I had a different take on Arya finding and riding away on the white horse. Her escape from KL was interspersed with scenes of the Hound fighting the Mountain. It evoked their journey together, during which she finally got a (white) pony of her own, which meant she was no longer tied to going the Hound’s way and pursuing the Hound’s goals.

It was stupid when he did it and the more I think about it the stupider it gets. Why does he tell Sansa and Arya and set off that whole chain? Because they called him family and their brother. Arya says, “You’re my brother. Not my half-brother or bastard brother. My brother.” He was okay with having a different biological mother than them; he had considered all of them family before he knew about his biological parents. But now, he knows he has a different biological father, now he doesn’t consider himself their brother anymore. Stupid asshole. The idea that Jon doesn’t consider Arya, Sansa and Brann his siblings because Ned Stark didn’t contribute the sperm that created him is absolutely infuriating. And, I went back and rewatched his speech to Theon at the end of season 7. Jon tells Theon that Ned was more of a father to Theon than his biological father ever was. And, he tells Theon that Theon is a Greyjoy and a Stark. But now, now it would be dishonorable not to blab to everyone that he is actually a Targaryen. Never mind that, according to his own logic when talking to Theon, Ned Stark was more of a father to Jon than Rhaegar Targaryen ever was. Never mind that, unlike Theon’s Stark-ness by osmosis, Jon is literally a Targaryen and a Stark (thank you Lyanna). No, no, he doesn’t have the same sperm contributor as Arya, Sansa and Brann, so he can’t be their brother.

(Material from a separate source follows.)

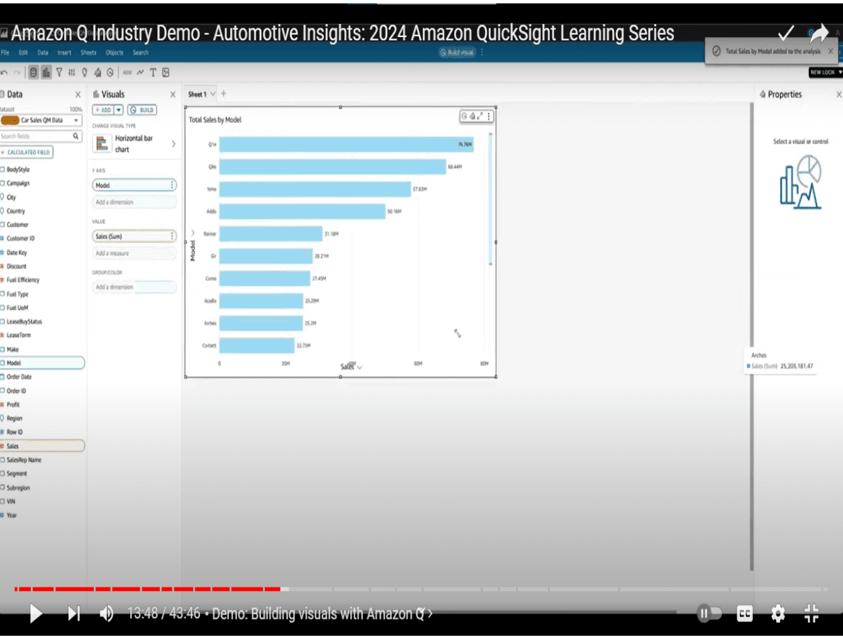Toggle the NEW LOOK switch
The height and width of the screenshot is (637, 843).
click(x=825, y=72)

Stupid jerk. I would hope that Drogon eats him in the final episode, but Jon is such a stupid shit that Drogon would end up with diarrhea and the show probably doesn’t have the CGI budget for that.

It’s not that he feels differently about Sansa, Bran, and Arya. It’s that he feels that he is misleading them into treating him like a brother. His sense of its dishonestly is so strong that he can’t hold it in even for a second.

He’s still as stupid as fuck though.

That was my take on it.

Nah. He’s fatally flawed, not stupid. Well, okay, he’s not the sharpest knife in the drawer, but it’s honesty, not stupidity, that leads him to spilling the beans. He could be a freakin genius and he’d still do this dreadful doom-everyone thing.

Ned Stark was fatally flawed. He still knew when it was wise to keep a secret.

We either have different definitions of “flawed”, or different definitions of “stupid.”

The conflict between what you think Jon should do, and what Jon thinks he should do, is a pretty classic philosophical debate: is it better to work from principles, or from ends? You (and I) think that not getting a lot of folks killed would justify Jon lying-through-omission to his siblings. Jon thinks that maintaining an honest relationship is the best approach, even when it causes short-term harm.

That means Jon gets a shit-ton of people killed. But it’s an interesting conflict, not simple stupidity.

Jon isn’t dumb because he is honest, Jon is dumb because he is completely oblivious as to what Sansa is doing and what she wants. It’s dumb to be honest with Sansa, plain and simple.

I subscribed the day before the first episode of the season aired in order to check that it works. I have already researched and learned how to cancel it properly. I’m cancelling tomorrow night after my wife and I see the finale.

We’ll do a full-show re-watch around December or January once we’ve had some time to take a break from it. We’ll either get them from the library(what we did this last time) or subscribe for another month or two then so we can stream them.

Our library has all of seasons 1-7 on Blu-ray and multiple copies of each season, so that was actually a really easy way to see the whole thing free.

That begs the question, though. His moral code doesn’t weigh consequences, it weighs personal integrity and behaving according to principles. If he acts according to his principles, he’s fulfilled his moral duty. Sansa is responsible for her own choices.

Again, it’s not a code I agree with, but it’s a pretty common approach to morality, not a sign of stupidity.

It’s an irony that if Ned had been so compulsively honest, Robert would have strangled Jon in infancy.